INPUT RECORDS section start
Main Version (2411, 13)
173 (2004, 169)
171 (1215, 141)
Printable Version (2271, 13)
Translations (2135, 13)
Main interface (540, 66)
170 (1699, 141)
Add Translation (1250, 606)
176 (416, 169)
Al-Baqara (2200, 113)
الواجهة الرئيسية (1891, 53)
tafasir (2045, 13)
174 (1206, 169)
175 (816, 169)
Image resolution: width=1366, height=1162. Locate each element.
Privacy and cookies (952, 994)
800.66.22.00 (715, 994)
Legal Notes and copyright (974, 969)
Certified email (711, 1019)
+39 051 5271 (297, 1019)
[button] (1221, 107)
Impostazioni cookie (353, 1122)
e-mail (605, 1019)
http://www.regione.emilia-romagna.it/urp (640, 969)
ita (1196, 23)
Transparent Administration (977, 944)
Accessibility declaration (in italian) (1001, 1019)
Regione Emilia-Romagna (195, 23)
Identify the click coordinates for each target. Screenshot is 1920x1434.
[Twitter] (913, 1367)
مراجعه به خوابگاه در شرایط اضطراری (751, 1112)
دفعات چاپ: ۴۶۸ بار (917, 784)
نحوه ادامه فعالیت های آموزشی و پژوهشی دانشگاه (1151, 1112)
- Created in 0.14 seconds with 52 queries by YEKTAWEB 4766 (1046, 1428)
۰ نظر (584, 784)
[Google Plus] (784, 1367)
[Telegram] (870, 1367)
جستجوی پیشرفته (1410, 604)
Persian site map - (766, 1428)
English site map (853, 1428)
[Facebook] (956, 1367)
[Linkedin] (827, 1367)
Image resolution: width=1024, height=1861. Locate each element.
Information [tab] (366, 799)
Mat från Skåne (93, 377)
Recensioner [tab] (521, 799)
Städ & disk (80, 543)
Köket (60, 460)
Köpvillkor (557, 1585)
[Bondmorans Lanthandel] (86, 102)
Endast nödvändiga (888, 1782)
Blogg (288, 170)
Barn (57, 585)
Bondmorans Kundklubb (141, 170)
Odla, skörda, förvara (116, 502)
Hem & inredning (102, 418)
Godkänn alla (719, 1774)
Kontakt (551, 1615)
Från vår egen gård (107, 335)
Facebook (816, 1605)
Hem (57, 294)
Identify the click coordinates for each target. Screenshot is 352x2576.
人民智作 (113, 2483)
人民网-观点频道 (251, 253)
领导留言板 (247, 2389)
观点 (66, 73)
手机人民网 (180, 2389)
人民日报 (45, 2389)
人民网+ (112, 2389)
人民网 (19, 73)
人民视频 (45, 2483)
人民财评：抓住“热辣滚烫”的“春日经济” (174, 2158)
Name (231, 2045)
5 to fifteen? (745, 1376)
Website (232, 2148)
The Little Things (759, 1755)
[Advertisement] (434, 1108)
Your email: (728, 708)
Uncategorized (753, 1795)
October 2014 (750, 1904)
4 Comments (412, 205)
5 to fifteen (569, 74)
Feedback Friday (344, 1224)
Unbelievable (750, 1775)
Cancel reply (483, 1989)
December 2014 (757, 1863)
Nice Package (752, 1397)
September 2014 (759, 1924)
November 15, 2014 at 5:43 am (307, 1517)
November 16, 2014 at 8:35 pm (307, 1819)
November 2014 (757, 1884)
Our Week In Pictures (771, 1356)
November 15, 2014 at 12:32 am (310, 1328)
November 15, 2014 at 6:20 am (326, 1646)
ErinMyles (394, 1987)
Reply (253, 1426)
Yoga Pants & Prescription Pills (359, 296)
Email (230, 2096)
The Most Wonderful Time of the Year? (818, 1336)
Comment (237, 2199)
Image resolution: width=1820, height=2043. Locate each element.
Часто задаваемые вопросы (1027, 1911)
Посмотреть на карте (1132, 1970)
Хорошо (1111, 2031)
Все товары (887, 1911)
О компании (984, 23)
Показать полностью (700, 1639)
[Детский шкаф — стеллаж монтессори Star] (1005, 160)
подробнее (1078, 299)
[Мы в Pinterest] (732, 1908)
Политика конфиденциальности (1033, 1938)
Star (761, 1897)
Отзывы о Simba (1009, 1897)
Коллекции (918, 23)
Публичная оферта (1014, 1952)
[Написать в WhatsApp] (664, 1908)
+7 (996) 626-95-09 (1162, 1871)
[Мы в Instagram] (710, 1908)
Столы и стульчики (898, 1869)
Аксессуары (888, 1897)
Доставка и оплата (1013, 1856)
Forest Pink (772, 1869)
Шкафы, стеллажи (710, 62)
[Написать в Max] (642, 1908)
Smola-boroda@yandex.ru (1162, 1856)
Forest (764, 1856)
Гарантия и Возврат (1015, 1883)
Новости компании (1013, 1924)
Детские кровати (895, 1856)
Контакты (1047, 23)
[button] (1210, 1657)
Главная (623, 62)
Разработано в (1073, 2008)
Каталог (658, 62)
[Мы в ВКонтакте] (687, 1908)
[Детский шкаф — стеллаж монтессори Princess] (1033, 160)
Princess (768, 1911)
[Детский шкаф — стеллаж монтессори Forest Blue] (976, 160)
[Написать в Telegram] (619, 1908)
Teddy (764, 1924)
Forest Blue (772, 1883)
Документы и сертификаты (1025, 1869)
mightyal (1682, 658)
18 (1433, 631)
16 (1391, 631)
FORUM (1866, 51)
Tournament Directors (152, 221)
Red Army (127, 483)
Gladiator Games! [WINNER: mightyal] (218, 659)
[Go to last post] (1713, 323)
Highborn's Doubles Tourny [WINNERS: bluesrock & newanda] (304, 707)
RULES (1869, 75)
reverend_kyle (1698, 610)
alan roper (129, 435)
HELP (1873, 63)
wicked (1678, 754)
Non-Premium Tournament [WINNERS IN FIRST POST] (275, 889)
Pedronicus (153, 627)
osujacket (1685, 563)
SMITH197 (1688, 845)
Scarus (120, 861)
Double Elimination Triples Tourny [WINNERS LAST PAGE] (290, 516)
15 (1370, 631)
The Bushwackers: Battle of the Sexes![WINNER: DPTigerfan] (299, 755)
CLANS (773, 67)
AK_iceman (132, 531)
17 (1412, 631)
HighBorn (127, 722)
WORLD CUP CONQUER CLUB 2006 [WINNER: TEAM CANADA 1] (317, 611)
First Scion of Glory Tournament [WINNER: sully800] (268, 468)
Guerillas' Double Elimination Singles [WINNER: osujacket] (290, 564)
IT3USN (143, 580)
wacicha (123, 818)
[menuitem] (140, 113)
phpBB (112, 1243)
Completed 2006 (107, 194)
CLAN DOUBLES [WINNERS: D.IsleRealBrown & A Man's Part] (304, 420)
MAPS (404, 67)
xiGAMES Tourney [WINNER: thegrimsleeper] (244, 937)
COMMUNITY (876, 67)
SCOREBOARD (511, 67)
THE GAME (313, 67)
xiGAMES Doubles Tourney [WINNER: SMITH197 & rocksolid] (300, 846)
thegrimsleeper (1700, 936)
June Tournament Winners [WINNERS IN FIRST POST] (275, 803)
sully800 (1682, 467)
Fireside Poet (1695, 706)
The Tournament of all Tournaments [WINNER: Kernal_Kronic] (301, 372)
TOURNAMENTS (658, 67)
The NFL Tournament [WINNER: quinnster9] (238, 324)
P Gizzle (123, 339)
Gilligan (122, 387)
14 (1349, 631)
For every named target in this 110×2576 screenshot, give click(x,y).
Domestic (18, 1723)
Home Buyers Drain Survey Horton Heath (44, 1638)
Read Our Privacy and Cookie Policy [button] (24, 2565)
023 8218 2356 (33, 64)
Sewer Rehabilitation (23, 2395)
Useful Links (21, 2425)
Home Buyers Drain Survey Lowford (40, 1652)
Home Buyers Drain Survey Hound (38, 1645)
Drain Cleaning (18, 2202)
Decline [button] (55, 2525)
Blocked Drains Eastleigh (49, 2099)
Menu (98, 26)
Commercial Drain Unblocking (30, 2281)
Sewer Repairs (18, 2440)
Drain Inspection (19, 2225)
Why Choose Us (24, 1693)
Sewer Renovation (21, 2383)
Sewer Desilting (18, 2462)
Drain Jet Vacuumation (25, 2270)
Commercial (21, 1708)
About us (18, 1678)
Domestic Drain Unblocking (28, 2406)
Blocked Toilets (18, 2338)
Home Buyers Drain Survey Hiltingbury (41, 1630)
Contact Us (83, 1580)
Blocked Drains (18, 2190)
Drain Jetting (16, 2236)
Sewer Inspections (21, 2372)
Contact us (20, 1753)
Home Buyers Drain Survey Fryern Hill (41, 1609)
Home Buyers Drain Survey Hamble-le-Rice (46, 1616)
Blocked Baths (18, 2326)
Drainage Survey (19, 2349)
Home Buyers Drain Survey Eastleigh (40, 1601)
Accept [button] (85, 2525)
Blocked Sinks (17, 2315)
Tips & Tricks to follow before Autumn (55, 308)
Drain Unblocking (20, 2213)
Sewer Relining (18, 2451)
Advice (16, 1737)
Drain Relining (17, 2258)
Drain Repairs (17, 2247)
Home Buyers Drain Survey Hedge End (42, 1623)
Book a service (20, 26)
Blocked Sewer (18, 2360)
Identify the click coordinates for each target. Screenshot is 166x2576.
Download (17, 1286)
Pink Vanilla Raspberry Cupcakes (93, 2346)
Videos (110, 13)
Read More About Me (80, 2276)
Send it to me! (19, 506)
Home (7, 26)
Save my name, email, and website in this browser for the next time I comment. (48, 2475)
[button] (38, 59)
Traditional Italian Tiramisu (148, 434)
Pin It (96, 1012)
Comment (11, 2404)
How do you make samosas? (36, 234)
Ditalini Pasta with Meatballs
INPUT RECORDS section end
WHAT THE TASK REQUIRES: Taking the entries from their first line through the line with "نحوه ادامه فعالیت", inclusive, restate each line word for word and give nothing else.

REPLY TO THE TASK:
Main Version (2411, 13)
173 (2004, 169)
171 (1215, 141)
Printable Version (2271, 13)
Translations (2135, 13)
Main interface (540, 66)
170 (1699, 141)
Add Translation (1250, 606)
176 (416, 169)
Al-Baqara (2200, 113)
الواجهة الرئيسية (1891, 53)
tafasir (2045, 13)
174 (1206, 169)
175 (816, 169)
Image resolution: width=1366, height=1162. Locate each element.
Privacy and cookies (952, 994)
800.66.22.00 (715, 994)
Legal Notes and copyright (974, 969)
Certified email (711, 1019)
+39 051 5271 (297, 1019)
[button] (1221, 107)
Impostazioni cookie (353, 1122)
e-mail (605, 1019)
http://www.regione.emilia-romagna.it/urp (640, 969)
ita (1196, 23)
Transparent Administration (977, 944)
Accessibility declaration (in italian) (1001, 1019)
Regione Emilia-Romagna (195, 23)
Identify the click coordinates for each target. Screenshot is 1920x1434.
[Twitter] (913, 1367)
مراجعه به خوابگاه در شرایط اضطراری (751, 1112)
دفعات چاپ: ۴۶۸ بار (917, 784)
نحوه ادامه فعالیت های آموزشی و پژوهشی دانشگاه (1151, 1112)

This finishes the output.